The gang-rape of a 22-year-old photojournalist at an abandoned mill land, where she had gone with a colleague for a photo shoot, has directed attention to the huge tracts of land that lie unattended in the city, especially mill land, and are often exploited for illegal and anti-social purposes.
The state government puts the onus of security at such properties on owners, who say they are doing their best to ensure that their properties are not being misused.
With construction taking place in most of the mill lands, there is adequate security in place, said the Mill Owners Association (MOA).
“Such incidents have never taken place on mill land. The Shakti Mill incident was an exception,” said VY Tamhane, secretary, MOA.
The problem, said Tamhane, is that Shakti Mill is no man’s l and. “The l and was once owned by Ganesh Narayan Podar, but today no one takes care of it,” he said.
Sources said Shakti Mills, which used to be one of the city’s leading textile mills, ran into losses a few decades ago after which the assets were liquidated.
Today, it is under the control of the court receiver.

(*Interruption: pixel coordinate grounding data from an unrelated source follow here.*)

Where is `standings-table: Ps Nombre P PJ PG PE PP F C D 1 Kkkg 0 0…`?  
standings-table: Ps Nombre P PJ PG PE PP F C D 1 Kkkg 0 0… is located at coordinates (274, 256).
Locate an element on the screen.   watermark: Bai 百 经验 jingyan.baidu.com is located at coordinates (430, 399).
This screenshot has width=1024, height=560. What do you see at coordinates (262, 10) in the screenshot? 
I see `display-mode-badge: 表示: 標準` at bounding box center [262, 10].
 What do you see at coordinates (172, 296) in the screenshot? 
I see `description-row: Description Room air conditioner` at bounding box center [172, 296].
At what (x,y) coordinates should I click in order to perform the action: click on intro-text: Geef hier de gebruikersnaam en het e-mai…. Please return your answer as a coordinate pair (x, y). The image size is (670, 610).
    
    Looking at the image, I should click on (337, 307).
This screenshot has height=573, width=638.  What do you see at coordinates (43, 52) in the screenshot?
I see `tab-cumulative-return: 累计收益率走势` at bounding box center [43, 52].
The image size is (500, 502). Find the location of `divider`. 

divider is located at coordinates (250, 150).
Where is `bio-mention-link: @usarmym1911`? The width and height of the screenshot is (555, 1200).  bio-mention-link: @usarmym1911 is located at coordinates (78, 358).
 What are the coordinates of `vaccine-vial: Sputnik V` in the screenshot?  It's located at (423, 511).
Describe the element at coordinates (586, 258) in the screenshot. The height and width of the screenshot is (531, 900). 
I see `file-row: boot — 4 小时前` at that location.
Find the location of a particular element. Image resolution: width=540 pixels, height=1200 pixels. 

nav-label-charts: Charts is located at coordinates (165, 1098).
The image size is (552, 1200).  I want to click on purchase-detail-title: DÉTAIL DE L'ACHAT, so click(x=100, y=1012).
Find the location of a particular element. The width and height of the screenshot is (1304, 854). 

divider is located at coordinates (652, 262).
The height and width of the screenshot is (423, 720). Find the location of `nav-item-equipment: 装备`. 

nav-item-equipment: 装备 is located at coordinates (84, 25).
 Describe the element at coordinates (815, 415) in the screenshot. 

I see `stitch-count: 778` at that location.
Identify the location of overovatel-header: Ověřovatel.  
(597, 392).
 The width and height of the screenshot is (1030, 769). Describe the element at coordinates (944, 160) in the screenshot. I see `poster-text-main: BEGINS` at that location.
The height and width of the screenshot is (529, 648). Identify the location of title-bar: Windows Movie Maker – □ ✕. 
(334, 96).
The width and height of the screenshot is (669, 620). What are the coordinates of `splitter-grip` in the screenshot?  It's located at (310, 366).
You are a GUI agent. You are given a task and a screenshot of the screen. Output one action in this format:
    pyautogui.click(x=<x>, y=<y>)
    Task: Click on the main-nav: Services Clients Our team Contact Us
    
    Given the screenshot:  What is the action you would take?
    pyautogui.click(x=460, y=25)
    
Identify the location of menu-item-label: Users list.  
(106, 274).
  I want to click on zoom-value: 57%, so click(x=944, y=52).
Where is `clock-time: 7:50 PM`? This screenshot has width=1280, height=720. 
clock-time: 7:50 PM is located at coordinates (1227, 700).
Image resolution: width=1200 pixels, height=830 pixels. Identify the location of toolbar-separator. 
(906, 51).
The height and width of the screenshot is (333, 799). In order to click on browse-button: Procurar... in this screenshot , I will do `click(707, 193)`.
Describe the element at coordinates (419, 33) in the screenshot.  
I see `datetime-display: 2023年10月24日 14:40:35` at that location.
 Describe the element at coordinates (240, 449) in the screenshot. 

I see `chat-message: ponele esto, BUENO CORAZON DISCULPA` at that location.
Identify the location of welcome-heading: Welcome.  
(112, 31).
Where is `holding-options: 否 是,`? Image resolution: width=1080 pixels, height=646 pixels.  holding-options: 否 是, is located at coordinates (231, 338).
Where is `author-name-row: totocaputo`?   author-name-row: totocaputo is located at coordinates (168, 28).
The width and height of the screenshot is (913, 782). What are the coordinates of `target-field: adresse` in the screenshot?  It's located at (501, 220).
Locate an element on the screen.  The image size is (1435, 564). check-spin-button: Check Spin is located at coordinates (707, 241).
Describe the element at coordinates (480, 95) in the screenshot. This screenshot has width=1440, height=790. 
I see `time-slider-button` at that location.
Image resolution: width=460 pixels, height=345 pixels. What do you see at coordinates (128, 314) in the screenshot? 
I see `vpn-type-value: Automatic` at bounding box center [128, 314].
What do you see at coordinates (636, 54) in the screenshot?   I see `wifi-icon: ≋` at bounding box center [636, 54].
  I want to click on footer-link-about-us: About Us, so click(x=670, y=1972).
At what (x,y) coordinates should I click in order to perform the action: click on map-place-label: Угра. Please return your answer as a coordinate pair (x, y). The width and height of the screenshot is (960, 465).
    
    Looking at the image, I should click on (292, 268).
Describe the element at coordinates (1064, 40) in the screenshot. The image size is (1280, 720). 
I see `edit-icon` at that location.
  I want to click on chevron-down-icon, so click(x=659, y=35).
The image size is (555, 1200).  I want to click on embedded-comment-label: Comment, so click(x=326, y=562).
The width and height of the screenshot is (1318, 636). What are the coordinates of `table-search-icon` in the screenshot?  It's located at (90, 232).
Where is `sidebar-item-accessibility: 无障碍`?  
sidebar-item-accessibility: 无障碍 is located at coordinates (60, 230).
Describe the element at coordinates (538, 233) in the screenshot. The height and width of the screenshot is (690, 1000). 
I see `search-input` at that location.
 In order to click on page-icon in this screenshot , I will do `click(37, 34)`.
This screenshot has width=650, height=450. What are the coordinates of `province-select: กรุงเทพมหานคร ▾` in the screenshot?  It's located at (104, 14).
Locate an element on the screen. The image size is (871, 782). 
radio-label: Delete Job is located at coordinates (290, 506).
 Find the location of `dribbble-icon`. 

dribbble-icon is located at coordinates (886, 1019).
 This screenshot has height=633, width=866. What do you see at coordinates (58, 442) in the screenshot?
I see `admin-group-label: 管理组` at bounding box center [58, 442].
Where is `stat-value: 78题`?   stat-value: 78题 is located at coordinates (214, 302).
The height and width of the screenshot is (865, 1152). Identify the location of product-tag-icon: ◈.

Pravin Salunke, regional additional commissioner of police, said: “We have contacted the court receiver of the property and have issued a notice to him, asking him to ensure that there are warning boards on the property, cautioning people that it is abandoned and should not be entered.”
It’s not just this mill land.
Take the case of Swadeshi Mills between Sion and Kurla. Though there is security at the gate, slumdwellers freely use its premises.
Just last week, the court cleared the decks for the auction of this 48-acre land.
Another area of concern is the defunct godowns and warehouses on Mumbai Port Trust (MPT) land in south Mumbai, which are also misused.
Colaba corporator Annie Shekhar has written to the state government on this issue.
“There is a lot of illegal activity in the defunct warehouses on PD’mello Road. The police should crack down on them,” said Shekhar.
Officials with the National Real Estate Development Council said the state should intervene in such matters.
“There are many pieces of land with courts receivers and trusts, who hardly care for them. The state should erect fences, deploy security and charge the owners for it,” said Sunil Mantri, secretary, NAREDCO.
In 2011, the Mumbai Police mapped the risky spots where crimes against women were rampant.
These included forts, abandoned mills as well as beaches.
Even a special plan was outlined to make these spots safer for women.
The state government has now decided to give notices to private owners to guard the place and have contacted owners to put up boards warning action against those who trespass on the properties.